══ READING PASSAGE ══

Training Loop Overview

The training system is orchestrated by the train() function in tools/program.py200-659 which implements the main training loop. The training process is initiated by tools/train.py which builds all necessary components (model, optimizer, loss, dataloaders) and then delegates to program.train().

The training loop operates on a per-epoch and per-batch basis, performing forward passes, loss computation, backward propagation, and parameter updates. It integrates periodic evaluation, learning rate scheduling, and checkpoint saving.

Key Responsibilities:

Execute forward and backward passes for each batch
Apply optimizer updates with configurable learning rate schedules
Support Automatic Mixed Precision (AMP) training
Track training statistics (loss, learning rate, throughput)
Perform periodic evaluation and save best models
Handle distributed training coordination

Sources: tools/program.py200-659 tools/train.py46-246

Training Loop Architecture

Sources: tools/train.py46-246 tools/program.py200-659

Optimizer and Learning Rate Scheduler Setup

Optimizers and learning rate schedulers are built using the build_optimizer() function from the ppocr.optimizer module. The configuration specifies the optimizer type, learning rate schedule, and hyperparameters.

═══
══ RECORDED INFORMATION ══

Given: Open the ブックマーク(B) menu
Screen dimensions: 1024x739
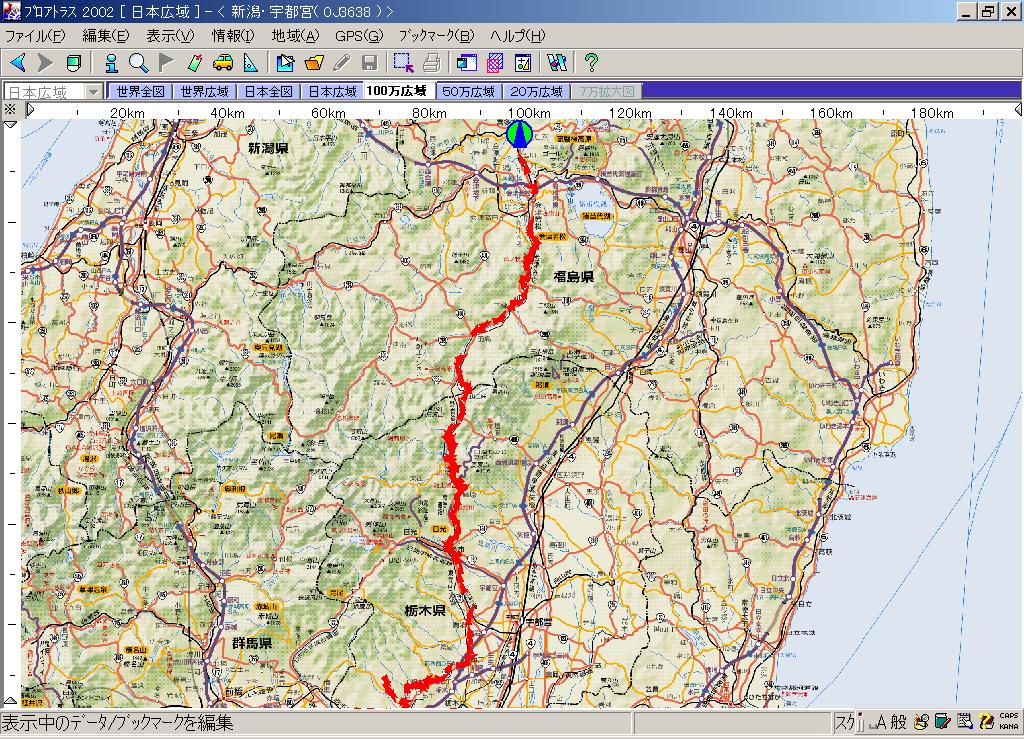Looking at the screenshot, I should (437, 36).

═══

## AIM A
Could you rewrite the paragraph beginning "The training loop operates" in the training-loop overview as a short list that keeps its main facts?
## AIM B
Based on the training-loop overview, what are the answers to these questions?
(i) Which file initiates the training process?
(ii) What kind of training is supported through AMP?
(iii) Which function builds the optimizers and learning rate schedulers, and from which module does it come?
## AIM C
Can you copy the stretch of the training-loop overview from "The training system" through "and checkpoint saving.", word for word?

## TASK ANSWER A
- The loop runs on a per-epoch and per-batch basis.
- For each batch it performs forward passes, loss computation, backward propagation, and parameter updates.
- It also integrates periodic evaluation, learning rate scheduling, and checkpoint saving.

## TASK ANSWER B
(i) tools/train.py
(ii) Automatic Mixed Precision training
(iii) build_optimizer(), from the ppocr.optimizer module

## TASK ANSWER C
The training system is orchestrated by the train() function in tools/program.py200-659 which implements the main training loop. The training process is initiated by tools/train.py which builds all necessary components (model, optimizer, loss, dataloaders) and then delegates to program.train().

The training loop operates on a per-epoch and per-batch basis, performing forward passes, loss computation, backward propagation, and parameter updates. It integrates periodic evaluation, learning rate scheduling, and checkpoint saving.